In Organizing for sex workers' rights in Montreal: Resistance and Advocacy, Francine Tremblay takes readers through a journey of struggle and perseverance to explain the juxtaposition of sex workers and the labor economy. She masterfully weaves the narratives of sex workers with rich historical context of Montreal's sex-workers' rights movement. Tremblay highlights the commonalities between sex work and other occupations. She is unapologetic in her critique of prohibitionists and illustrates the struggle to legitimize, decriminalize and protect sex workers. It is evident that in her work she aims to protect the sex worker community as a whole and the families who love and support them.


By documenting the history of Stella, a sex worker-run health collective in Montreal, Dr. Francine Tremblay offers a deeply researched and reflective study of sex workers' efforts to empower their peers and advocate for their rights under conditions of constraint. In addition to providing a rich history of Montreal's sex industry and related policies and legal challenges in Canada, her book highlights the inherent tensions activists navigate when they balance government funding with the promotion of activist goals, and it illuminates how emotions and culture shape broader struggles for labor rights, sexual freedom, and gender equality.
Historically grounded in time and place, Tremblay uses social movement theory and a mobilization framework, to guide us through the struggles of Stella, an association by and for sex workers. These struggles include learning to live comfortably with people across diverse realities and managing years of intense public scrutiny regarding HIV/AIDS, drug use, and violence. All while resisting the conflation of prostitution with human trafficking. The attentive reader will learn much about grappling with the challenges of mobilizing sex workers--and other similarly marginalized groups--in our current socio-legal environment.

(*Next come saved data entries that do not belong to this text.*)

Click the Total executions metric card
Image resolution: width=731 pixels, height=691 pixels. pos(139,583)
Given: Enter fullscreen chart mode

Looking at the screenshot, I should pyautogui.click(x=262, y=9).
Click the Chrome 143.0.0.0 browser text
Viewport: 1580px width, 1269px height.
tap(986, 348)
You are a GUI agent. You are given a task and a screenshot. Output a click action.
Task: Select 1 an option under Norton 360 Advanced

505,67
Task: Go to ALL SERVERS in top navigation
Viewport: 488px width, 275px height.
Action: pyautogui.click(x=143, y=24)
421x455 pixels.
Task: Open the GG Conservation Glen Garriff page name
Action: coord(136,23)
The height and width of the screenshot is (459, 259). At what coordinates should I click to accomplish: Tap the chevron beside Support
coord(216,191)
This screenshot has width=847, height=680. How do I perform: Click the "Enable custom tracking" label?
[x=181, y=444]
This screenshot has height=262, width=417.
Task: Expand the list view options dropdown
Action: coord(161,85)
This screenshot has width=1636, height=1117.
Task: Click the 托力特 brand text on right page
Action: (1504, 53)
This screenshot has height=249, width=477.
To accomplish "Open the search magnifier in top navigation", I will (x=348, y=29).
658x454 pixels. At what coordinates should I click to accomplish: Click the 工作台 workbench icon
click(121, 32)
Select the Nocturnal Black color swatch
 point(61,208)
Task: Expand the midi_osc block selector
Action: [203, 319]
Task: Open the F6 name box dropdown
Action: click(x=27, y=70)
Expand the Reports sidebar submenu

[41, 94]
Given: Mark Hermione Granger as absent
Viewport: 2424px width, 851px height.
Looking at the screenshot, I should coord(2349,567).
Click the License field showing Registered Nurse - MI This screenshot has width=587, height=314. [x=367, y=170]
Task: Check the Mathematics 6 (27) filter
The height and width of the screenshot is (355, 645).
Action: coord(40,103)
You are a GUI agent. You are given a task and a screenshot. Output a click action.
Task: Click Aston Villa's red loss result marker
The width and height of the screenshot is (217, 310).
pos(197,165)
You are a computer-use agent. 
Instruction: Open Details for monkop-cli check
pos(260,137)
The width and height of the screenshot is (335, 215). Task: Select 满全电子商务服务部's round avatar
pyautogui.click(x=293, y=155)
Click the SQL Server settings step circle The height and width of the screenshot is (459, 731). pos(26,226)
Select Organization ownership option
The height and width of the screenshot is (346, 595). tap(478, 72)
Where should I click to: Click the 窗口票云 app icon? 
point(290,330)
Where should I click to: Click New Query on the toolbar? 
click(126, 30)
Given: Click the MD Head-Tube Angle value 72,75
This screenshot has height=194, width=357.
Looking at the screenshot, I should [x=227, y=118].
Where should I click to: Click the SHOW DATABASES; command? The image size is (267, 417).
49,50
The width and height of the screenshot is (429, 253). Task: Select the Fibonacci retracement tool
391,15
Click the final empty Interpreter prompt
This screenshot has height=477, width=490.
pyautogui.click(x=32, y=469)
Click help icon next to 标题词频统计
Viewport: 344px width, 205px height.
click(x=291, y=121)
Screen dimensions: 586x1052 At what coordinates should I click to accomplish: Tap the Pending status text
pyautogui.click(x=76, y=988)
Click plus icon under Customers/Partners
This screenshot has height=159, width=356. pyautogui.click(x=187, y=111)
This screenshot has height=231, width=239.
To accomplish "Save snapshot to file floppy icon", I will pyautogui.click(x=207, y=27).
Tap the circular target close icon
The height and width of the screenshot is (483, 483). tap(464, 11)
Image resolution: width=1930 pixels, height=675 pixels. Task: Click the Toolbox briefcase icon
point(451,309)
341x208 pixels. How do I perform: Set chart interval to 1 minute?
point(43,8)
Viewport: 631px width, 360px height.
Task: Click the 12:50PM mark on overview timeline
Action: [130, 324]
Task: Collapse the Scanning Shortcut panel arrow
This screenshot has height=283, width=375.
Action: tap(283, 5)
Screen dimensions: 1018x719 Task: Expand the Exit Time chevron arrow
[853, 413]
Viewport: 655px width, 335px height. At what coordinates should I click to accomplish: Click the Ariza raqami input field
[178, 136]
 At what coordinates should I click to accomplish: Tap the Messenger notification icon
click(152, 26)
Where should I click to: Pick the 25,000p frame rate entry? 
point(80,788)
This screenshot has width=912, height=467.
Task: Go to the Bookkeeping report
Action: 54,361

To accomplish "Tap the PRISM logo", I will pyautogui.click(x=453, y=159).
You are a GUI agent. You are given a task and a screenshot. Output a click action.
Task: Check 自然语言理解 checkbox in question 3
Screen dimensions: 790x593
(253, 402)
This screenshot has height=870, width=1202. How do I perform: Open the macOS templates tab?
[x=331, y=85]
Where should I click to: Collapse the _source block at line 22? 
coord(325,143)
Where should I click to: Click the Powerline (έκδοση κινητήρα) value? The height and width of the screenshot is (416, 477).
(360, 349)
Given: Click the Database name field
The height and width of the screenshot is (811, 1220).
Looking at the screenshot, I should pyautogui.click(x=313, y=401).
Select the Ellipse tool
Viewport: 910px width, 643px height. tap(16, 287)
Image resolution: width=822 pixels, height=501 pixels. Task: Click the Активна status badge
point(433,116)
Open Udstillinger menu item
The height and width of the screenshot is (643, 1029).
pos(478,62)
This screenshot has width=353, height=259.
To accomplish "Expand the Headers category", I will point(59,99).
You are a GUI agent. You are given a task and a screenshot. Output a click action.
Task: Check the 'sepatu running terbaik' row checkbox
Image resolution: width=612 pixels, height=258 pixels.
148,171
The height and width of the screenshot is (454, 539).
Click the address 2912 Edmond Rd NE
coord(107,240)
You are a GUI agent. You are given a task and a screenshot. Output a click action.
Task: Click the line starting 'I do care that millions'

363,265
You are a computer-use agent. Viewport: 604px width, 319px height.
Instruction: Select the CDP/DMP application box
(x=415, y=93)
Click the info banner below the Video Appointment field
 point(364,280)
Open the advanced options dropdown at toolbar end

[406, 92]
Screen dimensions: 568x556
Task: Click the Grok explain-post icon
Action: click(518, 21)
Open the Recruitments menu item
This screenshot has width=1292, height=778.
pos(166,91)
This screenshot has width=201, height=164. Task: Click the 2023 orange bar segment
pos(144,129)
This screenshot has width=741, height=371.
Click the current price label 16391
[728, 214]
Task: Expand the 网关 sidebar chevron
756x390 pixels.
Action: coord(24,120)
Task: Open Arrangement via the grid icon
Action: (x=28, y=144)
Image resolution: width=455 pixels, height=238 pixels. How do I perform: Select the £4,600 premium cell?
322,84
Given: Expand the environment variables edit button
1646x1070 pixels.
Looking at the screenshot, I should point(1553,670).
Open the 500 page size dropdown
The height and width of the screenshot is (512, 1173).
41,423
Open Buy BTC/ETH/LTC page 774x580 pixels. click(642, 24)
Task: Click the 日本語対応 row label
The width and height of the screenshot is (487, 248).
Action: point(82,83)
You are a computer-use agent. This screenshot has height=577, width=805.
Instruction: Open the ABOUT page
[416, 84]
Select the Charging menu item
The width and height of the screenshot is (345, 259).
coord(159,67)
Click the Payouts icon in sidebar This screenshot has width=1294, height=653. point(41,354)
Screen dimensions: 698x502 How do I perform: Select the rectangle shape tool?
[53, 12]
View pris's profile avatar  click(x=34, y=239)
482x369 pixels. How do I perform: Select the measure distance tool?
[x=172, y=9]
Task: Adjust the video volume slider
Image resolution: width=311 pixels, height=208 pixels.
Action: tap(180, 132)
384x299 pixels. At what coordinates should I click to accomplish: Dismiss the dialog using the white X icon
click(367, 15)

Organizing for Sex Workers' Rights in Montréal is an innovative anddistinctive addition to our limited understanding of mobilizing sex workers in their communities and beyond. Focused on the emergence and development of one of Canada's first modern sex workers' rights organizations, Stella, the book engages in an honest and earnest analysis of the struggle to recognize sex workers as equal citizens, a struggle that cannot be untangled from structural factors, including social class, stigma and discrimination. No one to date has offered such a contribution, and this makes Tremblay's book a ground-breaking addition to the field.